▽

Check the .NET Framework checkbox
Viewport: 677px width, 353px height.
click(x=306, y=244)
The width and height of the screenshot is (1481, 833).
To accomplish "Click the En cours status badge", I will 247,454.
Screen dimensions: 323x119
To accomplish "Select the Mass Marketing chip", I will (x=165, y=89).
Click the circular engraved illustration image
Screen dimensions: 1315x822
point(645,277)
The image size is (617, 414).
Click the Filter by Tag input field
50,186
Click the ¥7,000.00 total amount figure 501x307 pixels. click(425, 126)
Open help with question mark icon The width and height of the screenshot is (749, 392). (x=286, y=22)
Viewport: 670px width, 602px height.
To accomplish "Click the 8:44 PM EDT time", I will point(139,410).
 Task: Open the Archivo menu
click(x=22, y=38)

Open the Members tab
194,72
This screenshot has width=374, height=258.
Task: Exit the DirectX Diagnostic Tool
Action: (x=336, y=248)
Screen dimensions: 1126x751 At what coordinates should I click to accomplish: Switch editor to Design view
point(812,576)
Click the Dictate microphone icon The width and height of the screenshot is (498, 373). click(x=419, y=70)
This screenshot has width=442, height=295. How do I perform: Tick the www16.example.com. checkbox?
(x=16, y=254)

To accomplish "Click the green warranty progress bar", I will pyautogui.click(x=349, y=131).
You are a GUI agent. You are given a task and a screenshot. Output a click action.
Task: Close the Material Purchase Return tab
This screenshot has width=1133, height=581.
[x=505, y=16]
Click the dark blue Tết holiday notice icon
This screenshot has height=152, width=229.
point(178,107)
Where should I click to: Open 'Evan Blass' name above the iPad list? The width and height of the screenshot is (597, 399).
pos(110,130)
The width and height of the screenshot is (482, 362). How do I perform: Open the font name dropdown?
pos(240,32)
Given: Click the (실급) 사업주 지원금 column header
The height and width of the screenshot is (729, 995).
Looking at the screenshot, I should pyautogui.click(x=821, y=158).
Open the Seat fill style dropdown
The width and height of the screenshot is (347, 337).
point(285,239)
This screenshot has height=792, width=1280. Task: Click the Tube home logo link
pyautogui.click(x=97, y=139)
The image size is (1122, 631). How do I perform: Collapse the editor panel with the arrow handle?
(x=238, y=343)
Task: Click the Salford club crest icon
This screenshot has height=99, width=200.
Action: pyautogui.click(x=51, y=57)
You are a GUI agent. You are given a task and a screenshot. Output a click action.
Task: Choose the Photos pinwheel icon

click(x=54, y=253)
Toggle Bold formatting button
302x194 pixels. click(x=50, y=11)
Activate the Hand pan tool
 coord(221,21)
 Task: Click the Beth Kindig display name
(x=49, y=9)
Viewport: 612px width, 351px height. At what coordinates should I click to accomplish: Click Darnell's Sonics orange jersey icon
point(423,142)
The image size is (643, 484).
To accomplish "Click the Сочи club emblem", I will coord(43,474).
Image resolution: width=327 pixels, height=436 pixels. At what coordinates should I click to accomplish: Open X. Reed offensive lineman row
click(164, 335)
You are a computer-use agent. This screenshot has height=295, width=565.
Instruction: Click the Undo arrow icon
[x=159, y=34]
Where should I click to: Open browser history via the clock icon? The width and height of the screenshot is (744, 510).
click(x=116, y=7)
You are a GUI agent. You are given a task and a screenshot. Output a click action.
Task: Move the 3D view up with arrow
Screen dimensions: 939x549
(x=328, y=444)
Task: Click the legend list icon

△

#### EXERCISE
Give the data again, exactly as it stands.

#### ANSWER BOX
Check the .NET Framework checkbox
Viewport: 677px width, 353px height.
click(x=306, y=244)
The width and height of the screenshot is (1481, 833).
To accomplish "Click the En cours status badge", I will 247,454.
Screen dimensions: 323x119
To accomplish "Select the Mass Marketing chip", I will (x=165, y=89).
Click the circular engraved illustration image
Screen dimensions: 1315x822
point(645,277)
The image size is (617, 414).
Click the Filter by Tag input field
50,186
Click the ¥7,000.00 total amount figure 501x307 pixels. click(425, 126)
Open help with question mark icon The width and height of the screenshot is (749, 392). (x=286, y=22)
Viewport: 670px width, 602px height.
To accomplish "Click the 8:44 PM EDT time", I will point(139,410).
 Task: Open the Archivo menu
click(x=22, y=38)

Open the Members tab
194,72
This screenshot has width=374, height=258.
Task: Exit the DirectX Diagnostic Tool
Action: (x=336, y=248)
Screen dimensions: 1126x751 At what coordinates should I click to accomplish: Switch editor to Design view
point(812,576)
Click the Dictate microphone icon The width and height of the screenshot is (498, 373). click(x=419, y=70)
This screenshot has width=442, height=295. How do I perform: Tick the www16.example.com. checkbox?
(x=16, y=254)

To accomplish "Click the green warranty progress bar", I will pyautogui.click(x=349, y=131).
You are a GUI agent. You are given a task and a screenshot. Output a click action.
Task: Close the Material Purchase Return tab
This screenshot has width=1133, height=581.
[x=505, y=16]
Click the dark blue Tết holiday notice icon
This screenshot has height=152, width=229.
point(178,107)
Where should I click to: Open 'Evan Blass' name above the iPad list? The width and height of the screenshot is (597, 399).
pos(110,130)
The width and height of the screenshot is (482, 362). How do I perform: Open the font name dropdown?
pos(240,32)
Given: Click the (실급) 사업주 지원금 column header
The height and width of the screenshot is (729, 995).
Looking at the screenshot, I should pyautogui.click(x=821, y=158).
Open the Seat fill style dropdown
The width and height of the screenshot is (347, 337).
point(285,239)
This screenshot has height=792, width=1280. Task: Click the Tube home logo link
pyautogui.click(x=97, y=139)
The image size is (1122, 631). How do I perform: Collapse the editor panel with the arrow handle?
(x=238, y=343)
Task: Click the Salford club crest icon
This screenshot has height=99, width=200.
Action: pyautogui.click(x=51, y=57)
You are a GUI agent. You are given a task and a screenshot. Output a click action.
Task: Choose the Photos pinwheel icon

click(x=54, y=253)
Toggle Bold formatting button
302x194 pixels. click(x=50, y=11)
Activate the Hand pan tool
 coord(221,21)
 Task: Click the Beth Kindig display name
(x=49, y=9)
Viewport: 612px width, 351px height. At what coordinates should I click to accomplish: Click Darnell's Sonics orange jersey icon
point(423,142)
The image size is (643, 484).
To accomplish "Click the Сочи club emblem", I will coord(43,474).
Image resolution: width=327 pixels, height=436 pixels. At what coordinates should I click to accomplish: Open X. Reed offensive lineman row
click(164, 335)
You are a computer-use agent. This screenshot has height=295, width=565.
Instruction: Click the Undo arrow icon
[x=159, y=34]
Where should I click to: Open browser history via the clock icon? The width and height of the screenshot is (744, 510).
click(x=116, y=7)
You are a GUI agent. You are given a task and a screenshot. Output a click action.
Task: Move the 3D view up with arrow
Screen dimensions: 939x549
(x=328, y=444)
Task: Click the legend list icon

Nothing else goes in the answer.